-- CONSIGNE ÉCRITE 1 --
Répondez à ces questions sur l'entretien consacré au cinéma et aux guerres d'Indochine :
(a) Combien de films français sur les guerres d'Indochine Francis Moury compte-t-il ?
(b) Combien de films son livre recense-t-il au total ?
(c) De quel auteur est le roman adapté dans Les Centurions, de Mark Robson ?
-- CONSIGNE ÉCRITE 2 --
Poursuivez l'entretien consacré au cinéma et aux guerres d'Indochine à partir de sa dernière phrase.

-- TEXTE FOURNI --

• • • • •

Francis Moury : « La guerre est toujours plus cinématographique que la diplomatie ! »
Peu de films français ont été consacrés à cette période, à rebours de la production américaine. Défiance vis-à-vis de notre histoire ?
Je compte 13 films français sur les guerres d’Indochine, ce qui est assez mince sur les 150 films recensés dans mon livre. Rien d’étonnant, puisque nous fûmes militairement impliqués dans la première guerre, avant d’être ravalés au simple rôle de diplomates ou d’observateurs. La guerre est toujours plus cinématographique que la diplomatie !
Cela dit, le cinéma français demeure minoritaire, dans ce livre. La première explication est d’ordre économique : dans les années 50, la France se relève de deux guerres mondiales et les producteurs n’ont pas les moyens d’investir dans de coûteuses reconstitutions, tandis que leurs partenaires européens ne sont pas forcément passionnés à l’idée d’investir dans des films consacrés à la guerre d’Indochine. Pourtant, des tentatives ont lieu, mais peu nombreuses et à budget restreint. Quant aux Américains et aux Anglais, nettement plus riches, ils n’ont pas besoin de nous, à l’exception notable des Centurions, de Mark Robson, adapté du roman de Jean Lartéguy.

• • • • •

-- LIGNES DE DONNÉES --
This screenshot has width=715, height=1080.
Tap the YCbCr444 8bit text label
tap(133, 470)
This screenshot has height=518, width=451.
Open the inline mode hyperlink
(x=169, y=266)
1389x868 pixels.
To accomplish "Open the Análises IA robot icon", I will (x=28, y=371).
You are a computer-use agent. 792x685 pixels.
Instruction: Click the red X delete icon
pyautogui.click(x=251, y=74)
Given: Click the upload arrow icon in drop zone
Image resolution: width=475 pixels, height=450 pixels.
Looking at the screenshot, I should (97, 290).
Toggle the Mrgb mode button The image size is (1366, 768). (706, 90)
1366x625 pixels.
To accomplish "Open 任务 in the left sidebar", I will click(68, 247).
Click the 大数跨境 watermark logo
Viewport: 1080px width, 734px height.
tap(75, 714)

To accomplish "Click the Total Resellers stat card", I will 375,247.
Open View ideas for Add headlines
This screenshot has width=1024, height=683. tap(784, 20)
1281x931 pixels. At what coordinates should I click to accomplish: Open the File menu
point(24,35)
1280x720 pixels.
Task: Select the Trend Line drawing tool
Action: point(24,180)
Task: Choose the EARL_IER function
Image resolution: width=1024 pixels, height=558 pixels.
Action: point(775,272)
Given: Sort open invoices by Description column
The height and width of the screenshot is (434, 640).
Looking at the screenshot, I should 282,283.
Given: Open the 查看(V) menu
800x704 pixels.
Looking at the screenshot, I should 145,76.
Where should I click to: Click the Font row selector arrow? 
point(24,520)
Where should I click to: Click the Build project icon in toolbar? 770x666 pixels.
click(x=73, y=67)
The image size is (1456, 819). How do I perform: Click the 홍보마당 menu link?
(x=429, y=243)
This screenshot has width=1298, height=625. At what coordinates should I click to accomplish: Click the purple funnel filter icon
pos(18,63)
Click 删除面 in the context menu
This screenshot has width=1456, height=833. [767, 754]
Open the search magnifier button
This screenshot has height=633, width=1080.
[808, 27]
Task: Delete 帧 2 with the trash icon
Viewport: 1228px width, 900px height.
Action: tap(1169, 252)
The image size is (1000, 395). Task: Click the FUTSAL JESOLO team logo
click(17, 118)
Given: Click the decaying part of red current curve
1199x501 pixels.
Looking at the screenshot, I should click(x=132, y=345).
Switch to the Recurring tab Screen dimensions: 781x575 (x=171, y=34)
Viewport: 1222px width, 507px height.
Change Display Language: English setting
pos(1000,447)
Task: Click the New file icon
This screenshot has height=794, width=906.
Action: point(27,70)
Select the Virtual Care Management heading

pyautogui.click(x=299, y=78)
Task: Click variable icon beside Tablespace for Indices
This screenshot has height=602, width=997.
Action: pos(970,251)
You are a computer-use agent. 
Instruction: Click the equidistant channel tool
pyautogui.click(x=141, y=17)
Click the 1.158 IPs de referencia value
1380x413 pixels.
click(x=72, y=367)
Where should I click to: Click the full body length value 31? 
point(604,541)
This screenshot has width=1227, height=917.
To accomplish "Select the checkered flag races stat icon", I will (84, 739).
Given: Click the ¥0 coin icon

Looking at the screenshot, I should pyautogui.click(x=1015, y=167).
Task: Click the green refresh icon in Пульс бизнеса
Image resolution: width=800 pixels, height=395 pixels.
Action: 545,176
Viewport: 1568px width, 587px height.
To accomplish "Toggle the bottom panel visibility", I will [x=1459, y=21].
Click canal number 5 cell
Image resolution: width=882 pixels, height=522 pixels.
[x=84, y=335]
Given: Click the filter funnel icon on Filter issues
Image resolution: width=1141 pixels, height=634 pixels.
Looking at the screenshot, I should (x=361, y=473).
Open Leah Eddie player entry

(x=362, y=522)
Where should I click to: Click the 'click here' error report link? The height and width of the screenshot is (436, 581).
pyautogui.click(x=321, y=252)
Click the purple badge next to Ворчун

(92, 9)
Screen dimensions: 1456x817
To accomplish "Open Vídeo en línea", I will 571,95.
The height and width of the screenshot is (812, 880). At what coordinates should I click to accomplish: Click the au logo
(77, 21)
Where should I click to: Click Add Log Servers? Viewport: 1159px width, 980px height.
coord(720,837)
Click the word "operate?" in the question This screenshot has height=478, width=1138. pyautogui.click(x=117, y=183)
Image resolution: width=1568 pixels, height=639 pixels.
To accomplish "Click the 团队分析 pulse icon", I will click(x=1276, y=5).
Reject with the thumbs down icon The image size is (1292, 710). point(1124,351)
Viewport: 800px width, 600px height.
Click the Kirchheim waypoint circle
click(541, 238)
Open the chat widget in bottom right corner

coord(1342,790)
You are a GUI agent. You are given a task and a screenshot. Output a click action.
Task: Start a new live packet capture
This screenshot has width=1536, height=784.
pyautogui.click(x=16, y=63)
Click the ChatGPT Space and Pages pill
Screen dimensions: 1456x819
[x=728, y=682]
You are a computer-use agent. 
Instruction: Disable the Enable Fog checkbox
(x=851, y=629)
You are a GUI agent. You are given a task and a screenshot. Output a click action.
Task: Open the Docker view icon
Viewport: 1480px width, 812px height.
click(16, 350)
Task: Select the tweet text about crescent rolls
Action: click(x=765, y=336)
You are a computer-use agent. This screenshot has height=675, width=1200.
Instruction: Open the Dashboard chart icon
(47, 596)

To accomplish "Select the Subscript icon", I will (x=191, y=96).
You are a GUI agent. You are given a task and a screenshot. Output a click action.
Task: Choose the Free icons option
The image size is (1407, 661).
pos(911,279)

• • • • •

-- RÉPONSE ATTENDUE 1 --
(a) 13 films.
(b) 150 films.
(c) Jean Lartéguy.

-- RÉPONSE ATTENDUE 2 --
Puis, il y a le gauchisme ambiant, ce qui explique qu’il faille attendre 1992 pour avoir le Diên Biên Phu, de Pierre Schoendoerffer, alors qu’en 1955 sort déjà L’Enfer de Diên Biên Phu, de David Butler, alors que deux ans plus tard, Samuel Fuller dédie son China Gate à la France. Même là, les Américains sont avance…
À propos d’Apocalypse Now, de Francis Ford Coppola, vous évoquez la fameuse « scène de la plantation », coupée lors de sa sortie en salles, puis réintégrée en DVD, à l’occasion de laquelle d’anciens colons français reprochent aux soldats américains d’avoir armé le Viet-Minh afin de nous chasser d’Indochine, pour ensuite venir se plaindre de cette guerre perdue d’avance. Vous pouvez nous en dire plus ?
Coppola n’était, semble-t-il, pas satisfait de cette séquence. Le scénariste John Milius, lui, y tenait beaucoup. Il faut savoir que le scénario de Milius était, à l’origine, une adaptation du roman Au cœur des ténèbres, de Joseph Conrad. Il y ajouta des idées empruntées à l’Odyssée d’Homère et au Rameau d’or de James G. Frazer, sans parler des souvenirs des anciens combattants avec lesquels il s’entretint souvent durant la période d’écriture.
Je ne crois personnellement pas trop aux aveux de Coppola concernant cette « séquence française ». Je le soupçonne de s’être rangé aux avis des distributeurs américains qui ne voulaient pas d’un film trop long pour l’exploitation et qui devaient penser que cette scène alourdissait le rythme. Mais pour nous, spectateurs français, elle demeure très étonnante, comme une sorte de rêve de politique-fiction suspendu dans le temps et l’espace, le rêve d’une France indochinoise subsistant secrètement dans un espace perdu, telle qu’en elle-même.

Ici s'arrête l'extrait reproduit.